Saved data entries
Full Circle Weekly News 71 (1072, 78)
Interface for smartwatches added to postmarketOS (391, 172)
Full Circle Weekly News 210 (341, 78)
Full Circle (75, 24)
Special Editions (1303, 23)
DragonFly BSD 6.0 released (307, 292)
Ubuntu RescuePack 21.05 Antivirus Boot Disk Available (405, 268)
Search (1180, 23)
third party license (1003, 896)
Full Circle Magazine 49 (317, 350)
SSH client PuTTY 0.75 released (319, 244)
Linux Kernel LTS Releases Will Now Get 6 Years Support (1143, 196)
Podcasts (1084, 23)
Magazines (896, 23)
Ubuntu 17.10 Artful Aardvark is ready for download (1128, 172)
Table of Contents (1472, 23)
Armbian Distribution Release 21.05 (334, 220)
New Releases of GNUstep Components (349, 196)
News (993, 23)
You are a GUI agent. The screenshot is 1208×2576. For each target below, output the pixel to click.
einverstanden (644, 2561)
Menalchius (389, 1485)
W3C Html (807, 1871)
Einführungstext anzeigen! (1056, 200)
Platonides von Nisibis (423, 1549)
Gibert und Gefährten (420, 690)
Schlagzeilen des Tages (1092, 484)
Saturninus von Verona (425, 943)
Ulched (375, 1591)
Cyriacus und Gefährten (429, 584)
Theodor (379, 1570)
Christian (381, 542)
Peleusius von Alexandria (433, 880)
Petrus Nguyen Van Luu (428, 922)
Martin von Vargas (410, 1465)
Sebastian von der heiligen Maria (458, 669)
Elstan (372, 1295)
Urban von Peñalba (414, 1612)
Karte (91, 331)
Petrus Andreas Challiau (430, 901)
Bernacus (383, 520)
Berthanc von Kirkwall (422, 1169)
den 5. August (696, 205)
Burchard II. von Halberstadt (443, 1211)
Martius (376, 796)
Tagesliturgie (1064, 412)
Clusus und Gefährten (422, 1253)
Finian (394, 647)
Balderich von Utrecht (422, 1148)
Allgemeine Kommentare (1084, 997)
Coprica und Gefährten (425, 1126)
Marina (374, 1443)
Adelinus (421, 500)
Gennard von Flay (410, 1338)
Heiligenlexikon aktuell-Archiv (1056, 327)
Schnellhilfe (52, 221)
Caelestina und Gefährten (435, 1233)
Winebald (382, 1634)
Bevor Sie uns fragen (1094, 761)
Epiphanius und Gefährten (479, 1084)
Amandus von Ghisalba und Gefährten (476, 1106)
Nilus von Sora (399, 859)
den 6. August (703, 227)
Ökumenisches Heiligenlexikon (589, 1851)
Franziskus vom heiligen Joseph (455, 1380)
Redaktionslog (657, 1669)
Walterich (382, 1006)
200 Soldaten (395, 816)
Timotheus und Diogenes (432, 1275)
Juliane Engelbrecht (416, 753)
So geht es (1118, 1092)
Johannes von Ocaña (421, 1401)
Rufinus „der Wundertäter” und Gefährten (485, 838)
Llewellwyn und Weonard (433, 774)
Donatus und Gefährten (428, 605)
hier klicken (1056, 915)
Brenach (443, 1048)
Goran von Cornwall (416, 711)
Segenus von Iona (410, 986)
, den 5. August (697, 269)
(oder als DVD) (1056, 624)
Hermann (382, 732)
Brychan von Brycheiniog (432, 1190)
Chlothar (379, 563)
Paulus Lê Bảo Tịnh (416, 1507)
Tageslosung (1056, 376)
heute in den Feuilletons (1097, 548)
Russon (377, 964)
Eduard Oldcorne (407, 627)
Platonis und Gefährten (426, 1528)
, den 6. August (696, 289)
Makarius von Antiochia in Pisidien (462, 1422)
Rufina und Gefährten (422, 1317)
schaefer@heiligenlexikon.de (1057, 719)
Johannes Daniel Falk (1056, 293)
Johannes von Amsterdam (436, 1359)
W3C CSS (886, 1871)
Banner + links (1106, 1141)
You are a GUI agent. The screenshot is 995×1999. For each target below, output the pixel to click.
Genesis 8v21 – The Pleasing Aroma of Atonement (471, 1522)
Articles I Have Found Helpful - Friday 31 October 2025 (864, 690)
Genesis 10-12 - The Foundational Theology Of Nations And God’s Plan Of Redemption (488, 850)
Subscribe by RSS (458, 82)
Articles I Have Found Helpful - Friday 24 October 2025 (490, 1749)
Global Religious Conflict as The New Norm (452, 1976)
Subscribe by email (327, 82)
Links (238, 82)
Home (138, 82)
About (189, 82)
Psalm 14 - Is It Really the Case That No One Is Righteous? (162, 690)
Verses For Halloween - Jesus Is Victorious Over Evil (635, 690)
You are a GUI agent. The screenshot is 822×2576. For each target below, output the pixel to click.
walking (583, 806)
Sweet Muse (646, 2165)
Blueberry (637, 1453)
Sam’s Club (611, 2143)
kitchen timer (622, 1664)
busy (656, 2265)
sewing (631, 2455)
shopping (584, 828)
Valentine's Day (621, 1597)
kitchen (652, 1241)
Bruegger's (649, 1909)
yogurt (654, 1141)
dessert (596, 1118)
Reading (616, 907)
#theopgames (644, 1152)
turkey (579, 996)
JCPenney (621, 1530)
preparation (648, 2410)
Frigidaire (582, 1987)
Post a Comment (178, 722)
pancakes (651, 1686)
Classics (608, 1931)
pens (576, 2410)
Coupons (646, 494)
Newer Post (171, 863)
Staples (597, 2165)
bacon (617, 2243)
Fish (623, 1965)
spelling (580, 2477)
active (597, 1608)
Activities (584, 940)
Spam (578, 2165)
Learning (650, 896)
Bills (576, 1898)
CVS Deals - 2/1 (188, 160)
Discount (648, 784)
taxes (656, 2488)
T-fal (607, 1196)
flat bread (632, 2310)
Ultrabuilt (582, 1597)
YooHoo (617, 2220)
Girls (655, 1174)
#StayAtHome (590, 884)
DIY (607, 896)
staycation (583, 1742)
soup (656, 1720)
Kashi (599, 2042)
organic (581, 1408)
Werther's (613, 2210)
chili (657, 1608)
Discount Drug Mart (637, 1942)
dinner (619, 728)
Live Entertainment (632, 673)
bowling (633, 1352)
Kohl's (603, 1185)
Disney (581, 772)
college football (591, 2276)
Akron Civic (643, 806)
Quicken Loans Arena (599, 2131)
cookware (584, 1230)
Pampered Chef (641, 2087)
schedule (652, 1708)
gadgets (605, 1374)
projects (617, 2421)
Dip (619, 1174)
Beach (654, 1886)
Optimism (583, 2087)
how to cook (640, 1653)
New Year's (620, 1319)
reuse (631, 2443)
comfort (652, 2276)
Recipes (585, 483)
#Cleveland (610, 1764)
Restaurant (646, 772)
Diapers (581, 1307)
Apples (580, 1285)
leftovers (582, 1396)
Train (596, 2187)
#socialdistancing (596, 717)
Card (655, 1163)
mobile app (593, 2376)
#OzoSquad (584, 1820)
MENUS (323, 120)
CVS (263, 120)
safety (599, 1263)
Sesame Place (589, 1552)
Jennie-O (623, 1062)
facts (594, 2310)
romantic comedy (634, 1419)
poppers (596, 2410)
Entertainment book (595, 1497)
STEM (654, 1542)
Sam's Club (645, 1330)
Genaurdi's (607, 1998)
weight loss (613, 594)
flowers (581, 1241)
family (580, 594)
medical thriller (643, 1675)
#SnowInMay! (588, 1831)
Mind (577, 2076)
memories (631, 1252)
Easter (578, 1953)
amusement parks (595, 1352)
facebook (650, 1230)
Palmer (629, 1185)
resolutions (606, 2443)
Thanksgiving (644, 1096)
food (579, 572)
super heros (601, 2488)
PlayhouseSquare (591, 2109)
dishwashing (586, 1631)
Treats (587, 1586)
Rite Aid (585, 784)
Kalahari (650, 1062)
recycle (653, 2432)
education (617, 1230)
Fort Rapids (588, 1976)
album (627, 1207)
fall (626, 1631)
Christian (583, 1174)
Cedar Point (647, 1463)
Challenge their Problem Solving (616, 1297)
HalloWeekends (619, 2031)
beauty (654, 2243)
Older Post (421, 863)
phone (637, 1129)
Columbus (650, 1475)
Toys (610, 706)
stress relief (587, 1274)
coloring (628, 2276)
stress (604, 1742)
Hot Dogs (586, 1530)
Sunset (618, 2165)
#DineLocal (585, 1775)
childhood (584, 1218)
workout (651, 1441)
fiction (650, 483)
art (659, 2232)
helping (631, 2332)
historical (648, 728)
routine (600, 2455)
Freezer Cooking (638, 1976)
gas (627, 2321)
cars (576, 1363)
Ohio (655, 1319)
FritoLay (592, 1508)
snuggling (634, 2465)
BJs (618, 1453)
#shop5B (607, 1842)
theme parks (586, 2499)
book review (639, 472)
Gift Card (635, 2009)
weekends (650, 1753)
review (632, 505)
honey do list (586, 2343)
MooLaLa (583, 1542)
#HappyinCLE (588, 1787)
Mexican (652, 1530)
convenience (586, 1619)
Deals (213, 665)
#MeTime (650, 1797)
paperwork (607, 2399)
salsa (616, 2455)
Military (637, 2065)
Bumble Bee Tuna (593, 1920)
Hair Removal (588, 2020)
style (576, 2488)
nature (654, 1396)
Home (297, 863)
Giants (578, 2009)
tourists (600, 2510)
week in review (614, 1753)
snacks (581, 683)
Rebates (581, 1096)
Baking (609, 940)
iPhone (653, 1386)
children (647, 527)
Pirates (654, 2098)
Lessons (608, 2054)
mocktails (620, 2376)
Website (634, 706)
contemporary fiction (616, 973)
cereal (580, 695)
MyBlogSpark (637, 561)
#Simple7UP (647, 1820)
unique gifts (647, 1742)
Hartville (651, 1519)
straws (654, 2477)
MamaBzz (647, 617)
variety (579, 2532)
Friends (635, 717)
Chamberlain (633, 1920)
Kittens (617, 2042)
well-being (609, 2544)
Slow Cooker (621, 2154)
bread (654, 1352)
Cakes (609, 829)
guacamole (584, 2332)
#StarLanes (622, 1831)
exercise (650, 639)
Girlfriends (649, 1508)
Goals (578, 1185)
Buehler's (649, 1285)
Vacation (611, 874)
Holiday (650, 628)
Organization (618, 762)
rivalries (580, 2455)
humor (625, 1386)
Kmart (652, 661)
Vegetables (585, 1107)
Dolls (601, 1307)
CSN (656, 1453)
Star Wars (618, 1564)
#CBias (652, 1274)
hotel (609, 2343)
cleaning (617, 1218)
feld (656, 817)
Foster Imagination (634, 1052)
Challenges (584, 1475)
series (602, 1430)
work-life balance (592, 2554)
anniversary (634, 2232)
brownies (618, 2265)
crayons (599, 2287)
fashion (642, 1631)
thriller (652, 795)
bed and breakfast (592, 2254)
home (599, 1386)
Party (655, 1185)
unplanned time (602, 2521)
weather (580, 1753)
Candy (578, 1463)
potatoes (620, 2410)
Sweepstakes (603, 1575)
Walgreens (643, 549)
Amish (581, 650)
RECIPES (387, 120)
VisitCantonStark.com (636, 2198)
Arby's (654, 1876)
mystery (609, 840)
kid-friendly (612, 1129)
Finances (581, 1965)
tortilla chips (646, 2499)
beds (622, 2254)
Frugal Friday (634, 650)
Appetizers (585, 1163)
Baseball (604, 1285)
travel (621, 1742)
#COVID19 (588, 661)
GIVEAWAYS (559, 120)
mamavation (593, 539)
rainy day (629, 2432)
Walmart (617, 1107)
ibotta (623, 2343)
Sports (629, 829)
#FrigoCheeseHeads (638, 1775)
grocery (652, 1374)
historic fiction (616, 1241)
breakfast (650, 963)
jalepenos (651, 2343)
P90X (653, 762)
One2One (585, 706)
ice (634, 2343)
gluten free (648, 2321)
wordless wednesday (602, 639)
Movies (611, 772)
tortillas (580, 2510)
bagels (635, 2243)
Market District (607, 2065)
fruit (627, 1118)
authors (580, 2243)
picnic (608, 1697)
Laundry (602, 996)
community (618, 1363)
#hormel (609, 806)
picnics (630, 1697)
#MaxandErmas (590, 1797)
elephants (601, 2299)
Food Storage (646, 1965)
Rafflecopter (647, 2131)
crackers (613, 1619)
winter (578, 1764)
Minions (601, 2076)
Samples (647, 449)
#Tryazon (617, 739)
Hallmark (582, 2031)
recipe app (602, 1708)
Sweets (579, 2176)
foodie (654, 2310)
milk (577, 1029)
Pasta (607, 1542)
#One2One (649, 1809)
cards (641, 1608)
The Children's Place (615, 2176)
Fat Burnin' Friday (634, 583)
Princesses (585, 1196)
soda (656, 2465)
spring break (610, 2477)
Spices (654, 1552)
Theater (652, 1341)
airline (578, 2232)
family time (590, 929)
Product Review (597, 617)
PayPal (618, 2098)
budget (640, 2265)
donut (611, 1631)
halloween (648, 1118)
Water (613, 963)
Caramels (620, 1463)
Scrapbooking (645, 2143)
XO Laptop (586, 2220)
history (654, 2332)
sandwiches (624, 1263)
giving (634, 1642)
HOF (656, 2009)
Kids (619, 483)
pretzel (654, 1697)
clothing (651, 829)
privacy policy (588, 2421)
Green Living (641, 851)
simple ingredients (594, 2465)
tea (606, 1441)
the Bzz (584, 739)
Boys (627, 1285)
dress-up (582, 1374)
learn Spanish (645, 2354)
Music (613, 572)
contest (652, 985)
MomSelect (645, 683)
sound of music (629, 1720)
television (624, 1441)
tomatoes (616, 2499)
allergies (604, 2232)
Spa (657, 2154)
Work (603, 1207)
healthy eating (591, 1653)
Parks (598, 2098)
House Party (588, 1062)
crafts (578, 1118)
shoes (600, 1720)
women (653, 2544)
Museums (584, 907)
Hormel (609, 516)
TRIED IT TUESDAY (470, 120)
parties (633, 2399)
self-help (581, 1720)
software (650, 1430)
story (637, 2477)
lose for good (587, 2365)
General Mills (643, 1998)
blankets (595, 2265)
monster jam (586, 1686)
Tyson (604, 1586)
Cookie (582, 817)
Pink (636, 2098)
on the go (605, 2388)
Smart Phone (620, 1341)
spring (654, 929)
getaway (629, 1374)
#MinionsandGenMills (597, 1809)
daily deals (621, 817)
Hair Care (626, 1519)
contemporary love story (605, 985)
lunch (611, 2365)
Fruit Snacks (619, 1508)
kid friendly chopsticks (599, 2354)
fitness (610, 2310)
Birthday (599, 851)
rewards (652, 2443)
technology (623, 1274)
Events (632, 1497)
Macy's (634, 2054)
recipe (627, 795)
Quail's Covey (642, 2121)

**Your task:**
Whenever the word "Weekly" shows up in a line of the entries, copy that line.

**Written reply:**
Full Circle Weekly News 71 (1072, 78)
Full Circle Weekly News 210 (341, 78)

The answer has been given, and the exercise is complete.